▸ **Task objective**
Look below for the line containing "The image size is (1598, 899)."; from there, print each line exactly up to and including the line containing "The height and width of the screenshot is (1039, 1598).", and stop.

▸ **Stored data entries**
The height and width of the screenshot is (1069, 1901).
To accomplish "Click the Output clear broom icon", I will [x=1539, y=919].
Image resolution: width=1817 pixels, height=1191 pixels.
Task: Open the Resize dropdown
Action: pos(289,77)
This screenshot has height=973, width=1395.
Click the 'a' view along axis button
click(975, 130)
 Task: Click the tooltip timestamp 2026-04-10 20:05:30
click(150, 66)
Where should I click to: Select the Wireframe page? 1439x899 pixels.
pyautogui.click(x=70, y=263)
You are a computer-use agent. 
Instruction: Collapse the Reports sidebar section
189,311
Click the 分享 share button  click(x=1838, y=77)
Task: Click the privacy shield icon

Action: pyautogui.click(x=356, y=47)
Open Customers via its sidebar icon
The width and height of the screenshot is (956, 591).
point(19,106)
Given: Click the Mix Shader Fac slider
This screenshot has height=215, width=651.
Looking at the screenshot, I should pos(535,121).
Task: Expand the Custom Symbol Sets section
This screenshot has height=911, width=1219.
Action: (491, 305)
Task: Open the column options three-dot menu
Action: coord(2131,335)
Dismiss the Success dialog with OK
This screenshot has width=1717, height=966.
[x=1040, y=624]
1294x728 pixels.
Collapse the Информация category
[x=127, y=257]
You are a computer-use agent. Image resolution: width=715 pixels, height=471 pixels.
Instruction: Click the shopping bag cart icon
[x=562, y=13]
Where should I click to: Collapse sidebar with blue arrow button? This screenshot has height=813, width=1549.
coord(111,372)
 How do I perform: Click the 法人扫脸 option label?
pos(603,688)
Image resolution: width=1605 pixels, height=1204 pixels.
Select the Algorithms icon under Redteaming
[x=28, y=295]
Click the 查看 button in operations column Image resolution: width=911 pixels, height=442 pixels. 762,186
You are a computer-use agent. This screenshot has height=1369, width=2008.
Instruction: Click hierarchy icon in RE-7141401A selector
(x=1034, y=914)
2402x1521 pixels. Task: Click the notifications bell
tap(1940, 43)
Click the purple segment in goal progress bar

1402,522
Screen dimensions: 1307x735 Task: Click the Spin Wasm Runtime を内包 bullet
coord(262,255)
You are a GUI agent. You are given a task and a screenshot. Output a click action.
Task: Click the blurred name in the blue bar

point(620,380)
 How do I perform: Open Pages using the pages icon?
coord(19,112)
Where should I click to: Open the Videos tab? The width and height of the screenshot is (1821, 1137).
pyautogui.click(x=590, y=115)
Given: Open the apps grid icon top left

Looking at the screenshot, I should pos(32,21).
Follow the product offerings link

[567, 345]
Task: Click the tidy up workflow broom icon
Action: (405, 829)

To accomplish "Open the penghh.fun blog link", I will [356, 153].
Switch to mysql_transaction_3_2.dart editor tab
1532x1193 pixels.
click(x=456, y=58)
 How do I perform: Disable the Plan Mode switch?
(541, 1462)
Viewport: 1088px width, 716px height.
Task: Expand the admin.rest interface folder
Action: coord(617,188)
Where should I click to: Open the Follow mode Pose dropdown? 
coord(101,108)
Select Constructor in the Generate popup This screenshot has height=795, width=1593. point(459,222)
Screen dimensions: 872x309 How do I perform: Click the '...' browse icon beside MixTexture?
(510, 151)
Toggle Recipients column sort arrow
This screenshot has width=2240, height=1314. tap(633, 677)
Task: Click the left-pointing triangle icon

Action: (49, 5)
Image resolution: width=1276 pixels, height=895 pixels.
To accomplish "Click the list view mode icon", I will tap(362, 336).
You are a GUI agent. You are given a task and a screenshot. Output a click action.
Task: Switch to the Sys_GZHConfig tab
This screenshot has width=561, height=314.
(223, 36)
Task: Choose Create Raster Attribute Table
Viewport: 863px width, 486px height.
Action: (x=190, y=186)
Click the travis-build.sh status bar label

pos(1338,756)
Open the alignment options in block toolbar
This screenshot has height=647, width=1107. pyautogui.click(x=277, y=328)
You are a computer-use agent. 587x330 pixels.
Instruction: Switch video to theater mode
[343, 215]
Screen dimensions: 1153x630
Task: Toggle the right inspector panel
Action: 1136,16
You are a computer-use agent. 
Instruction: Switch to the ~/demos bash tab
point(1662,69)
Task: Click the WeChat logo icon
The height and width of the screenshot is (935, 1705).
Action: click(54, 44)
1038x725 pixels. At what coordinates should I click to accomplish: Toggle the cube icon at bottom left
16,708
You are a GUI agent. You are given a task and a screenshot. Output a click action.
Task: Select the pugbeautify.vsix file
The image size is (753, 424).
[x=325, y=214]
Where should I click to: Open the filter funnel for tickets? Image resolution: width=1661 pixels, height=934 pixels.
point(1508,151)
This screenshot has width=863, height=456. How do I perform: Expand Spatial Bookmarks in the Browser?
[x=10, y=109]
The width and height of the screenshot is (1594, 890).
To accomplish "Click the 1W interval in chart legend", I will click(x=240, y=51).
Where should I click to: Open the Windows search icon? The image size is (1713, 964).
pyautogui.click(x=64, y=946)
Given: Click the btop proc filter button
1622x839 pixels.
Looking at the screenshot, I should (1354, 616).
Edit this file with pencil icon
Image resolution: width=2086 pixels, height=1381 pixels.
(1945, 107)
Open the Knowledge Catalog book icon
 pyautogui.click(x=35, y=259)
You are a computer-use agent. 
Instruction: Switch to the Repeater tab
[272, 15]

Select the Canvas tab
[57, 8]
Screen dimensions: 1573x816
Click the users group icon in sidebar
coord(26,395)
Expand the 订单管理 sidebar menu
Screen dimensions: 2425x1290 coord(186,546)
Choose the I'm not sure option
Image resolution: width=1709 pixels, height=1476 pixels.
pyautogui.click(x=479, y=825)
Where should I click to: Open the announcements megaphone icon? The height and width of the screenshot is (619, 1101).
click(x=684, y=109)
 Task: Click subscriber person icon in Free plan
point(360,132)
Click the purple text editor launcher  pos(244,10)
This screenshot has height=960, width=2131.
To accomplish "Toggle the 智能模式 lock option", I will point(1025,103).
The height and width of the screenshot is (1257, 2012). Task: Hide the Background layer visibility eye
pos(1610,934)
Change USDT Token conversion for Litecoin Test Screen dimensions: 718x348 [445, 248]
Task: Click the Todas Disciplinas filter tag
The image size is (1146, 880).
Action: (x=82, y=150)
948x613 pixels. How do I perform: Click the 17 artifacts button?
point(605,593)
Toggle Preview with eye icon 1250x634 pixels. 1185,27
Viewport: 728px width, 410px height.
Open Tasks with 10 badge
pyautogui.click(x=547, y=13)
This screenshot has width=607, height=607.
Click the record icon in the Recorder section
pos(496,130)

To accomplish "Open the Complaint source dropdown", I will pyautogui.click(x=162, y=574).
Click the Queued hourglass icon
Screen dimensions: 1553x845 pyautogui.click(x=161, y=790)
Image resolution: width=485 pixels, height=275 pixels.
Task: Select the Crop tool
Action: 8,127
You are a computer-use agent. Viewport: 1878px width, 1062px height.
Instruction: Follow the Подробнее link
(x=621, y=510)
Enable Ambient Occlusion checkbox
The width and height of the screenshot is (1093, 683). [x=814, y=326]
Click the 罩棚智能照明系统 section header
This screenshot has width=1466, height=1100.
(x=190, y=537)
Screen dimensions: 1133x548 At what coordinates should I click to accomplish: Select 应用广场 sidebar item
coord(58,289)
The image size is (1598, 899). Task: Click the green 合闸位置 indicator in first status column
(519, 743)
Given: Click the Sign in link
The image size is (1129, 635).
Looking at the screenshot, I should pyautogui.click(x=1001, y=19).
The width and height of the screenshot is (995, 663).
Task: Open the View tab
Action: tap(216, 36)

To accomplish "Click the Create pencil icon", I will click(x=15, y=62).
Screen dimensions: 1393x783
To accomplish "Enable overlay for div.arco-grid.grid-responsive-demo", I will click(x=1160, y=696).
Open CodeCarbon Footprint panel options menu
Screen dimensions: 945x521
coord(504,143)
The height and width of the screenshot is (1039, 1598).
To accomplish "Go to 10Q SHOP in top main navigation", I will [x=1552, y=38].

▸ **Your solution**
The image size is (1598, 899). Task: Click the green 合闸位置 indicator in first status column
(519, 743)
Given: Click the Sign in link
The image size is (1129, 635).
Looking at the screenshot, I should pyautogui.click(x=1001, y=19).
The width and height of the screenshot is (995, 663).
Task: Open the View tab
Action: tap(216, 36)

To accomplish "Click the Create pencil icon", I will click(x=15, y=62).
Screen dimensions: 1393x783
To accomplish "Enable overlay for div.arco-grid.grid-responsive-demo", I will click(x=1160, y=696).
Open CodeCarbon Footprint panel options menu
Screen dimensions: 945x521
coord(504,143)
The height and width of the screenshot is (1039, 1598).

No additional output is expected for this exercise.